▶ _Directions for this task_
Each entry is to be transcribed exactly, with nothing added or dropped.

[[ Data listing open ]]

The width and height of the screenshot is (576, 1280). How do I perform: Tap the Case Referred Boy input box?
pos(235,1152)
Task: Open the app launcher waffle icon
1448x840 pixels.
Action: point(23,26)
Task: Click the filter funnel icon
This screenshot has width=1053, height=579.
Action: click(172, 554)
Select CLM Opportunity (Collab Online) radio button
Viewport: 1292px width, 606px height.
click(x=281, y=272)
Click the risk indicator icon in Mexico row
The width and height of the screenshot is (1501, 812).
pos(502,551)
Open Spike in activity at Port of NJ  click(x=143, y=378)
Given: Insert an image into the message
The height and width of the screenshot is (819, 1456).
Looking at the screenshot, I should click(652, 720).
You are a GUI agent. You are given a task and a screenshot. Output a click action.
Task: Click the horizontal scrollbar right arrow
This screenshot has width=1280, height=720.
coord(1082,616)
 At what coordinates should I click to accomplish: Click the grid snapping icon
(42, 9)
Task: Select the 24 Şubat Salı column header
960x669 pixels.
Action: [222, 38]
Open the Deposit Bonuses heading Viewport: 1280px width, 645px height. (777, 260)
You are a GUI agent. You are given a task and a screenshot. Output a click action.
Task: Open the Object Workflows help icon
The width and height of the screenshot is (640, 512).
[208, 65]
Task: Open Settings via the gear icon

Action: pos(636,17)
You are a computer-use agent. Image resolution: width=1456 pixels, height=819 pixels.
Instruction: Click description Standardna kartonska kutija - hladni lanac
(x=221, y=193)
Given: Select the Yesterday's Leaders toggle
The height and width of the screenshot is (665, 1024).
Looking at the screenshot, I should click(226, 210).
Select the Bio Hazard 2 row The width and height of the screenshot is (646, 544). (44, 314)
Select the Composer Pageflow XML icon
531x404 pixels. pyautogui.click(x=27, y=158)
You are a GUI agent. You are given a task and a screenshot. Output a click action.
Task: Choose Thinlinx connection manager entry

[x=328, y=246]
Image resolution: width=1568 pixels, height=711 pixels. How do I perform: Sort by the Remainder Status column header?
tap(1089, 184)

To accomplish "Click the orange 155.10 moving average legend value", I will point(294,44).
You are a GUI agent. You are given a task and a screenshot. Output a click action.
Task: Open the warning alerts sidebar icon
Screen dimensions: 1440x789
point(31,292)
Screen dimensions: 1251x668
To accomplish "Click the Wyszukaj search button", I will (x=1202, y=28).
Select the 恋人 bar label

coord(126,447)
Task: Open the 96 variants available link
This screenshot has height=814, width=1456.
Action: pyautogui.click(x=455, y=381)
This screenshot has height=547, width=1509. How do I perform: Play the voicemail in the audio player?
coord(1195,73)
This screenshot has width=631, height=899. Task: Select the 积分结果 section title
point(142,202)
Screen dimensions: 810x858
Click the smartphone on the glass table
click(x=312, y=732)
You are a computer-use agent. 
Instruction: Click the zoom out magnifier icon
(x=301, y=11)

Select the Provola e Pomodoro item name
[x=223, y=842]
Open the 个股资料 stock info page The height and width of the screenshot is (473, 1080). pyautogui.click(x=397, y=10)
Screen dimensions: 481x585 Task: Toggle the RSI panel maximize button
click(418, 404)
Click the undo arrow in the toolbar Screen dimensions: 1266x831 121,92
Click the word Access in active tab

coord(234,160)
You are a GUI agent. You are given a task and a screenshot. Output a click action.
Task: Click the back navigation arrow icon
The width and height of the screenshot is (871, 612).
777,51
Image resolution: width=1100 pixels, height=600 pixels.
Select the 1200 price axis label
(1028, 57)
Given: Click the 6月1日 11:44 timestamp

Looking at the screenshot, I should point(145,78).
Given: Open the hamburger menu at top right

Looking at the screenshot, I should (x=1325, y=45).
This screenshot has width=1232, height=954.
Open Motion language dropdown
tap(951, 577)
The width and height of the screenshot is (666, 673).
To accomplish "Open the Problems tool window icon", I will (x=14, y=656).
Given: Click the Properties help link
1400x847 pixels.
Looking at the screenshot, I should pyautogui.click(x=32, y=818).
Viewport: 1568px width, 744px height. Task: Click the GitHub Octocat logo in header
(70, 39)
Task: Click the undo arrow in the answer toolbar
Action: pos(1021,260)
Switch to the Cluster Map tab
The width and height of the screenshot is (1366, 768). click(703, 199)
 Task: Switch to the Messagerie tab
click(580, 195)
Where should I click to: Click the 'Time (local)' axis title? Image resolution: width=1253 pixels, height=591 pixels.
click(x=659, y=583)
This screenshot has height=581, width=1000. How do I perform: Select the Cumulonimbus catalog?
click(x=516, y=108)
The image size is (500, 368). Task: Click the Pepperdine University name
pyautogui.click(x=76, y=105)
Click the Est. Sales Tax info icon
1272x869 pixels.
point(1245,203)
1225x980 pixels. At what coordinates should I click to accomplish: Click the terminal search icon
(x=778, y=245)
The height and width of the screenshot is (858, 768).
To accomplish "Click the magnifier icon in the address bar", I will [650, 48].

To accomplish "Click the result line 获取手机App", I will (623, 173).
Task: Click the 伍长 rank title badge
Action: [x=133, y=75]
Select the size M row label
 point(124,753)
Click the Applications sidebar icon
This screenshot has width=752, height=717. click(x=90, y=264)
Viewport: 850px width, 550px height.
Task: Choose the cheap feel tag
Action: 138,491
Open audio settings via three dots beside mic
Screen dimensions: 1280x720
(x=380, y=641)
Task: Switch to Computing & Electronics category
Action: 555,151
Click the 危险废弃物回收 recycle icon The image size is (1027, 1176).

[[ Data listing closed ]]

▶ _Response_
The width and height of the screenshot is (576, 1280). How do I perform: Tap the Case Referred Boy input box?
pos(235,1152)
Task: Open the app launcher waffle icon
1448x840 pixels.
Action: point(23,26)
Task: Click the filter funnel icon
This screenshot has width=1053, height=579.
Action: click(172, 554)
Select CLM Opportunity (Collab Online) radio button
Viewport: 1292px width, 606px height.
click(x=281, y=272)
Click the risk indicator icon in Mexico row
The width and height of the screenshot is (1501, 812).
pos(502,551)
Open Spike in activity at Port of NJ  click(x=143, y=378)
Given: Insert an image into the message
The height and width of the screenshot is (819, 1456).
Looking at the screenshot, I should click(652, 720).
You are a GUI agent. You are given a task and a screenshot. Output a click action.
Task: Click the horizontal scrollbar right arrow
This screenshot has width=1280, height=720.
coord(1082,616)
 At what coordinates should I click to accomplish: Click the grid snapping icon
(42, 9)
Task: Select the 24 Şubat Salı column header
960x669 pixels.
Action: [222, 38]
Open the Deposit Bonuses heading Viewport: 1280px width, 645px height. (777, 260)
You are a GUI agent. You are given a task and a screenshot. Output a click action.
Task: Open the Object Workflows help icon
The width and height of the screenshot is (640, 512).
[208, 65]
Task: Open Settings via the gear icon

Action: pos(636,17)
You are a computer-use agent. Image resolution: width=1456 pixels, height=819 pixels.
Instruction: Click description Standardna kartonska kutija - hladni lanac
(x=221, y=193)
Given: Select the Yesterday's Leaders toggle
The height and width of the screenshot is (665, 1024).
Looking at the screenshot, I should click(226, 210).
Select the Bio Hazard 2 row The width and height of the screenshot is (646, 544). (44, 314)
Select the Composer Pageflow XML icon
531x404 pixels. pyautogui.click(x=27, y=158)
You are a GUI agent. You are given a task and a screenshot. Output a click action.
Task: Choose Thinlinx connection manager entry

[x=328, y=246]
Image resolution: width=1568 pixels, height=711 pixels. How do I perform: Sort by the Remainder Status column header?
tap(1089, 184)

To accomplish "Click the orange 155.10 moving average legend value", I will point(294,44).
You are a GUI agent. You are given a task and a screenshot. Output a click action.
Task: Open the warning alerts sidebar icon
Screen dimensions: 1440x789
point(31,292)
Screen dimensions: 1251x668
To accomplish "Click the Wyszukaj search button", I will (x=1202, y=28).
Select the 恋人 bar label

coord(126,447)
Task: Open the 96 variants available link
This screenshot has height=814, width=1456.
Action: pyautogui.click(x=455, y=381)
This screenshot has height=547, width=1509. How do I perform: Play the voicemail in the audio player?
coord(1195,73)
This screenshot has width=631, height=899. Task: Select the 积分结果 section title
point(142,202)
Screen dimensions: 810x858
Click the smartphone on the glass table
click(x=312, y=732)
You are a computer-use agent. 
Instruction: Click the zoom out magnifier icon
(x=301, y=11)

Select the Provola e Pomodoro item name
[x=223, y=842]
Open the 个股资料 stock info page The height and width of the screenshot is (473, 1080). pyautogui.click(x=397, y=10)
Screen dimensions: 481x585 Task: Toggle the RSI panel maximize button
click(418, 404)
Click the undo arrow in the toolbar Screen dimensions: 1266x831 121,92
Click the word Access in active tab

coord(234,160)
You are a GUI agent. You are given a task and a screenshot. Output a click action.
Task: Click the back navigation arrow icon
The width and height of the screenshot is (871, 612).
777,51
Image resolution: width=1100 pixels, height=600 pixels.
Select the 1200 price axis label
(1028, 57)
Given: Click the 6月1日 11:44 timestamp

Looking at the screenshot, I should point(145,78).
Given: Open the hamburger menu at top right

Looking at the screenshot, I should (x=1325, y=45).
This screenshot has width=1232, height=954.
Open Motion language dropdown
tap(951, 577)
The width and height of the screenshot is (666, 673).
To accomplish "Open the Problems tool window icon", I will (x=14, y=656).
Given: Click the Properties help link
1400x847 pixels.
Looking at the screenshot, I should pyautogui.click(x=32, y=818).
Viewport: 1568px width, 744px height. Task: Click the GitHub Octocat logo in header
(70, 39)
Task: Click the undo arrow in the answer toolbar
Action: pos(1021,260)
Switch to the Cluster Map tab
The width and height of the screenshot is (1366, 768). click(703, 199)
 Task: Switch to the Messagerie tab
click(580, 195)
Where should I click to: Click the 'Time (local)' axis title? Image resolution: width=1253 pixels, height=591 pixels.
click(x=659, y=583)
This screenshot has height=581, width=1000. How do I perform: Select the Cumulonimbus catalog?
click(x=516, y=108)
The image size is (500, 368). Task: Click the Pepperdine University name
pyautogui.click(x=76, y=105)
Click the Est. Sales Tax info icon
1272x869 pixels.
point(1245,203)
1225x980 pixels. At what coordinates should I click to accomplish: Click the terminal search icon
(x=778, y=245)
The height and width of the screenshot is (858, 768).
To accomplish "Click the magnifier icon in the address bar", I will [650, 48].

To accomplish "Click the result line 获取手机App", I will (623, 173).
Task: Click the 伍长 rank title badge
Action: [x=133, y=75]
Select the size M row label
 point(124,753)
Click the Applications sidebar icon
This screenshot has width=752, height=717. click(x=90, y=264)
Viewport: 850px width, 550px height.
Task: Choose the cheap feel tag
Action: 138,491
Open audio settings via three dots beside mic
Screen dimensions: 1280x720
(x=380, y=641)
Task: Switch to Computing & Electronics category
Action: 555,151
Click the 危险废弃物回收 recycle icon The image size is (1027, 1176).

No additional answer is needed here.